In Johannes 1:35-42 wijst Johannes de Doper op het Lam van God. Johannes Strackius (1553-1612) dringt erop aan dat we dit Lam in ons hart moeten prenten. Dan zal dit Lam ons bemoedigen en troosten bij ons sterven.
Johannes de Doper roept uit: ‘Zie, het Lam van God!’ (Johannes 1:29, 36). Wat een heerlijke en bijzondere woorden. Wat zit daar ongelooflijk veel troost in voor alle bedroefde harten: Christus is het enige Lam van God, dat de zonde van de hele wereld wegneemt. Daaraan mogen we niet twijfelen.
Het is echt zaak dat we deze troost diep in ons hart prenten. Als we dat doen, zijn we krachtig en machtig om in het uur van onze dood tegen de zonde, de toorn van God, ons geweten en ook tegen de duivel te strijden. Dan belijden we het met onze mond en geloven we het vast met ons hart dat Christus Jezus het Lam van God is, dat de zonde van de hele wereld wegneemt.

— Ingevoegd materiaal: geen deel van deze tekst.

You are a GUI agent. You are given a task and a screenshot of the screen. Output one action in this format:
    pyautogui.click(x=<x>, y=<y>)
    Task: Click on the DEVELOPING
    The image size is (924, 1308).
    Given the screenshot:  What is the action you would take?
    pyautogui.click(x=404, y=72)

Paulus dacht aan deze woorden toen hij uitriep: ‘Wie zal beschuldigingen inbrengen tegen de uitverkorenen van God? God is het Die rechtvaardigt. Wie is het die verdoemt? Christus is het Die gestorven is’! (Romeinen 8:33-34). Ook Johannes schrijft: ‘Hij is een verzoening voor onze zonden; en niet alleen voor de onze, maar ook voor de zonden van de hele wereld’ (1 Johannes 2:2).
Bij hun afscheid van deze wereld hebben veel christenen troost gevonden in deze heerlijke woorden. Ze werden erdoor bemoedigd en zo konden ze gerust en vrijmoedig sterven.
Johannes Strackius was gereformeerd predikant aan het hof van landgraaf Willem IV van Hessen-Kassel.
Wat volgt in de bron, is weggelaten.